- ABOUT THIS EXERCISE -
In the data that follows, every line containing the word "dropdown" should be returned.
EXTRACTED DATA Start Marker
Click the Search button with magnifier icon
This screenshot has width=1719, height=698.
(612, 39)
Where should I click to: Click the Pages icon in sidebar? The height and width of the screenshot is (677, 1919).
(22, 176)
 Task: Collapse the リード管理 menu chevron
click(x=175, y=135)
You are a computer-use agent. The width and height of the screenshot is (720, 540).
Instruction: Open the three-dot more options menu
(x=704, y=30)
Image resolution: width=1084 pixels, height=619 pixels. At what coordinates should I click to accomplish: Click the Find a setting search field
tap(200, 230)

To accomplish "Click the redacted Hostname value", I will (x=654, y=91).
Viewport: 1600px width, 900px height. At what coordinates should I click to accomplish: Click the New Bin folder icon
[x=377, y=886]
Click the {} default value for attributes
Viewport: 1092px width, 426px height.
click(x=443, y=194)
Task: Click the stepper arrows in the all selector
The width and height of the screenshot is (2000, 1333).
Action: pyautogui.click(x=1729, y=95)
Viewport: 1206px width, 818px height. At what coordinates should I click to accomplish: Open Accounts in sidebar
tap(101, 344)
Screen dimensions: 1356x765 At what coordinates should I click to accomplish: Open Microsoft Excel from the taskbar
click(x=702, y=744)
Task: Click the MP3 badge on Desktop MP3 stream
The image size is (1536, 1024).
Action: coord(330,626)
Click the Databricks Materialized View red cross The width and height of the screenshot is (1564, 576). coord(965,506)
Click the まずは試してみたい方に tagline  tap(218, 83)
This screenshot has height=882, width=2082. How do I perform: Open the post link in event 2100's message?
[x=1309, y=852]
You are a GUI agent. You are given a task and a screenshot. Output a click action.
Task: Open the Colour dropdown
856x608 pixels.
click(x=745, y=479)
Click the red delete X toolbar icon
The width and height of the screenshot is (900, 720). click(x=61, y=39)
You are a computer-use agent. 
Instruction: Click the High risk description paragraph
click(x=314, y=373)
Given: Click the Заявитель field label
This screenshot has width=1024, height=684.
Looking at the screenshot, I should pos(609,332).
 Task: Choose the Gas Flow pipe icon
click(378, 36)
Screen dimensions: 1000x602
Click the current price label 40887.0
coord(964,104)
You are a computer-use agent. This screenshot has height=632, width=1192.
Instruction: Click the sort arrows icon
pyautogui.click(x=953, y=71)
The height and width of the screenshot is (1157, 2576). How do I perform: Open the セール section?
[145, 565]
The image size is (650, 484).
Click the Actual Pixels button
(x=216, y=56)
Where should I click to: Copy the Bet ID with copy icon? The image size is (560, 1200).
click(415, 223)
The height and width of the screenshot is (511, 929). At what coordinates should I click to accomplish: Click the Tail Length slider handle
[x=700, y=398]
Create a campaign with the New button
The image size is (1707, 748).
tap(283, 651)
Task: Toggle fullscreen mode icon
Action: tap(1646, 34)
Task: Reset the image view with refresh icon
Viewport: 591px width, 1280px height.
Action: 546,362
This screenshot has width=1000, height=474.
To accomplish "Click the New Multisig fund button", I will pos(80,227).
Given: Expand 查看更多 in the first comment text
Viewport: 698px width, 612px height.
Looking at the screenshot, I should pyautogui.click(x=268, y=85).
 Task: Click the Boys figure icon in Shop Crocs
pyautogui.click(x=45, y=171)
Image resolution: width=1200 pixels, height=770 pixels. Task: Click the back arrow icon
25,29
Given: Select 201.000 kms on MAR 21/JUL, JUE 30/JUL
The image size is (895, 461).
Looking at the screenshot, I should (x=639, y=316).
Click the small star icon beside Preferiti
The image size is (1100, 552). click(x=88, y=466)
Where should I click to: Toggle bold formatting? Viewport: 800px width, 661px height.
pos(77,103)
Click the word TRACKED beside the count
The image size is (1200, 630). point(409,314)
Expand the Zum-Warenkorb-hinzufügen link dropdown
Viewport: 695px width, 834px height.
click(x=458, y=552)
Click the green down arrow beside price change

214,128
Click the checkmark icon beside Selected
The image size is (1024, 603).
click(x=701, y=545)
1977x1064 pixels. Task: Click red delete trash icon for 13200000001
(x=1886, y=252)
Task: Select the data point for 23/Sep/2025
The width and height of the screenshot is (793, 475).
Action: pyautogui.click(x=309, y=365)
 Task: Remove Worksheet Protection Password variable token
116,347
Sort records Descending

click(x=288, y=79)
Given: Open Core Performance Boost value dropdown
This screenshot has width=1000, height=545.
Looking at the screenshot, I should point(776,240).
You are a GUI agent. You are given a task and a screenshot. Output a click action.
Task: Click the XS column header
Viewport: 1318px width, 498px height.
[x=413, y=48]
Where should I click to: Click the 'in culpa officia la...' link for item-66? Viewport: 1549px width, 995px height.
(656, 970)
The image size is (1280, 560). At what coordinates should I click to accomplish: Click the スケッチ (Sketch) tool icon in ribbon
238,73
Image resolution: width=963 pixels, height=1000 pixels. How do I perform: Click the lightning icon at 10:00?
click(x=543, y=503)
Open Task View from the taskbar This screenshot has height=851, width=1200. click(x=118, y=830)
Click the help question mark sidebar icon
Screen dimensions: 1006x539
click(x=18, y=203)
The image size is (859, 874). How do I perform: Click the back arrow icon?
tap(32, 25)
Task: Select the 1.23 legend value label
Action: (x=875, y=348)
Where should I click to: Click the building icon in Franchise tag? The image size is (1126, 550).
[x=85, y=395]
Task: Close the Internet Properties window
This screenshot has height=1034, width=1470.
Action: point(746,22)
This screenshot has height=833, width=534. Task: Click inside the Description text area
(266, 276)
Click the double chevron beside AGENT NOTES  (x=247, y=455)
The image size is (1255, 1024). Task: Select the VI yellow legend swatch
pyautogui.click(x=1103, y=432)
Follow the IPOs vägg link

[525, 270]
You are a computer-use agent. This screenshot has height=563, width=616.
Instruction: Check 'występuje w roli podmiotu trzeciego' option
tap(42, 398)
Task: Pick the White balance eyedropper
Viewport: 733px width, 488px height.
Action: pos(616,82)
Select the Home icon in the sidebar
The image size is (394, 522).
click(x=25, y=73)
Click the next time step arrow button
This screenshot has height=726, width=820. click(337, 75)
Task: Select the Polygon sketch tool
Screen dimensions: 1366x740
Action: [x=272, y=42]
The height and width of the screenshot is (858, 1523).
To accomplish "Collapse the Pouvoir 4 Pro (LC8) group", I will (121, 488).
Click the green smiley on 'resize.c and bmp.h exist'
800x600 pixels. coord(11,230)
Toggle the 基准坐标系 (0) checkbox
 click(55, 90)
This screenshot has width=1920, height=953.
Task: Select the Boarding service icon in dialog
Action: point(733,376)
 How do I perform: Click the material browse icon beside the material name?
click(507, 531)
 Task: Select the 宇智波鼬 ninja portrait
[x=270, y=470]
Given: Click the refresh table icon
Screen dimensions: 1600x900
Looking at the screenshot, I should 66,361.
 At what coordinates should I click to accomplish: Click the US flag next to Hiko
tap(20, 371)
EXTRACTED DATA End Marker
- EXERCISE RESULT -
Task: Open the Colour dropdown
Expand the Zum-Warenkorb-hinzufügen link dropdown
Given: Open Core Performance Boost value dropdown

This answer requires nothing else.